Additive manufacturing (AM), or 3D printing, creates 3D components by adding layers of material based on a digital model. Compared to subtractive manufacturing techniques that produce a final product by cutting material away from a block, additive manufacturing technologies have the potential to reduce waste and support lightweighting. AM provides enormous design freedom, allowing engineers to explore more freeform, organic designs and identify the optimal approach. 

Although established in applications such as prototyping, additive manufacturing has proved challenging to scale up and realise its considerable potential in volume applications. Hexagon’s solutions are helping to industrialise AM by enabling end-to-end process digitalisation as well as providing dedicated tools to cover: 

  • Design for additive manufacturing (DfAM) 
  • Material development and selection for additive manufacturing 
  • Additive manufacturing operations 
  • Quality assurance for additive manufacturing
Soldering sparks additive manufacturing process

Design for additive manufacturing solutions

Design for additive manufacturing (DfAM) is gaining more and more importance with the transition of 3D printing from prototyping to end-use part production.

Due to the huge design freedom additive manufacturing technologies provide, industry is shifting to not only use AM as a flexible prototyping technology for classic designs, but also to leverage AM potential with completely new designs.

While the classic and quite restrictive design for manufacturing (DfM) approach is focused on manufacturable designs, the DfAM concept comprises both specific production guidelines and geometric freedom. As traditional design methods and tools do not provide both, modern DfAM tools are required. 

Hexagon’s DfAM capabilities include:

  • Generative design 
  • CAE validation 
  • Build simulation including post-processing and optimisation 
  • Build preparation
Additive Manufacturing mockup 3 screens

Materials for additive manufacturing solutions

Materials play a crucial role in all manufacturing processes, and additive manufacturing is no exception. Material selection and the need for appropriate materials, is critical. It affects all subsequent processes in the AM value chain – from design to production and post-processing, and of course cost factors of the manufacturing process itself, which finally determine the cost per part.
━━━━━━
Tasks to complete >>
**A.** Answer these from the additive manufacturing text:
(i) What do subtractive techniques cut material away from?
(ii) Which design approach is called classic and quite restrictive?
(iii) What do the cost factors of the manufacturing process finally determine?
**B.** Output the additive manufacturing text between "Due to the huge" and "completely new designs.", inclusive.
**C.** Go on with the additive manufacturing text, starting after its final sentence.
━━━━━━
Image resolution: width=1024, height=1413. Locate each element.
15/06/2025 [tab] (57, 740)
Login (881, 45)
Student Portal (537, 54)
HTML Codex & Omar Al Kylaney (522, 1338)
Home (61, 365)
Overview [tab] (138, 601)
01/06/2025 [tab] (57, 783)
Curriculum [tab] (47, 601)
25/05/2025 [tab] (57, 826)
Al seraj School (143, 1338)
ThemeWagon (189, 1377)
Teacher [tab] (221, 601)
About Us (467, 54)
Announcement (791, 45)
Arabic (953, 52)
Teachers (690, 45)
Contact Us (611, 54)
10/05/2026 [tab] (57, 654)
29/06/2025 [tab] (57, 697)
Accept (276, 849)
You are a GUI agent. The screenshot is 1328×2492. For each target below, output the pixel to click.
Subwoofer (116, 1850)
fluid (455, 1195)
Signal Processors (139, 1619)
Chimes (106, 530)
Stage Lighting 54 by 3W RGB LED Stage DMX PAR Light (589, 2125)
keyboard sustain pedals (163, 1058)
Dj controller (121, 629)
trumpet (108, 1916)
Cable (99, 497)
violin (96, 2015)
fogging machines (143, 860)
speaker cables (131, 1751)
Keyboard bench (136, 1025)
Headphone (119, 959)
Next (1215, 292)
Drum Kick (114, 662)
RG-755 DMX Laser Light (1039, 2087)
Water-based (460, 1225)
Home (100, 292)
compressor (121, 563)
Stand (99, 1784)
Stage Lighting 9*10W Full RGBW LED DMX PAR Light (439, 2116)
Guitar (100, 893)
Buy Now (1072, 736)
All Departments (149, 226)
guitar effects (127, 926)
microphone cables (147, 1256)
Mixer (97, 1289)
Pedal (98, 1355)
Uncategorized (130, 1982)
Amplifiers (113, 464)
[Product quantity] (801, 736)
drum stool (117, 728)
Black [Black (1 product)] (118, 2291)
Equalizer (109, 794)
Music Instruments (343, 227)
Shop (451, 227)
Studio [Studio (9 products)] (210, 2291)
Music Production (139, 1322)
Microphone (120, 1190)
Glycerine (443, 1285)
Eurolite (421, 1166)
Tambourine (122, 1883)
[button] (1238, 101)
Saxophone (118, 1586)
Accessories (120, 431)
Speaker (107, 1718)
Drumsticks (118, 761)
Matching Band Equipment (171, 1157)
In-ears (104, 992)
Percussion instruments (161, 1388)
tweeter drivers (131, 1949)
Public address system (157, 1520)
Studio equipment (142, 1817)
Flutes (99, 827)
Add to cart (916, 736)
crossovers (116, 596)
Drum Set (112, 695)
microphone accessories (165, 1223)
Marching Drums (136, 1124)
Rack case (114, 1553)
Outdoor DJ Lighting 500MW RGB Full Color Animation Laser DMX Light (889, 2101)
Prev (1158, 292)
━━━━━━
Outputs by task >>
**A.**
(i) A block.
(ii) Design for manufacturing (DfM).
(iii) The cost per part.

**B.**
Due to the huge design freedom additive manufacturing technologies provide, industry is shifting to not only use AM as a flexible prototyping technology for classic designs, but also to leverage AM potential with completely new designs.

**C.**
Materials requirements for AM include the ability to produce the feedstock in a form amendable to the specific AM process, suitable processing of the material by AM, ability to be sufficiently post-processed to enhance geometry and properties, and manifestation of necessary performance characteristics in service.

Hexagon’s materials for AM capabilities include:

  • Materials selection 
  • Materials development 
  • Part performance 
  • Integrated computational materials engineering (ICME) 
  • Material lifecycle management
Additive Manufacturing material image

Quality for additive manufacturing solutions

With the move to adopt additive manufacturing for larger-scale production, consistent and repeatable final part quality has become a basic requirement. The rules of quality need to be applied in the same way as for production parts made by more traditional methods. There are as many or even more areas of focus where technology needs to be applied to ensure quality standards are met.

Hexagon’s quality assurance for AM capabilities include:

  • Optical scanning 
  • Laser scanning 
  • In-line monitoring 
  • Roughness measurement 
  • In-situ / in-process monitoring 
  • In-line and near-line inspection 
  • Reverse engineering as a near-line inspection process
Structured light scanner for quality for additive manufacturing

Additive manufacturing operations solutions

To enable scaled-up production, the digital thread typically connects with manufacturing executions systems (MES) to manage the production process from order intake to part and process documentation.

In AM, printed parts always need some post-processing and finishing, such as baseplate cutting, support removal, heat treatment, shot-peening and/or machining. A special focus must be put on the workflow after 3D printing which is – as of today – still characterised by manual non-automated work steps. Post-processing becomes the focal point for speeding up the complete end-to-end process through better connected solutions and higher-grade automation, reducing the cost factor.

Hexagon’s digital additive manufacturing operations solutions help support:

  • Production management (MES)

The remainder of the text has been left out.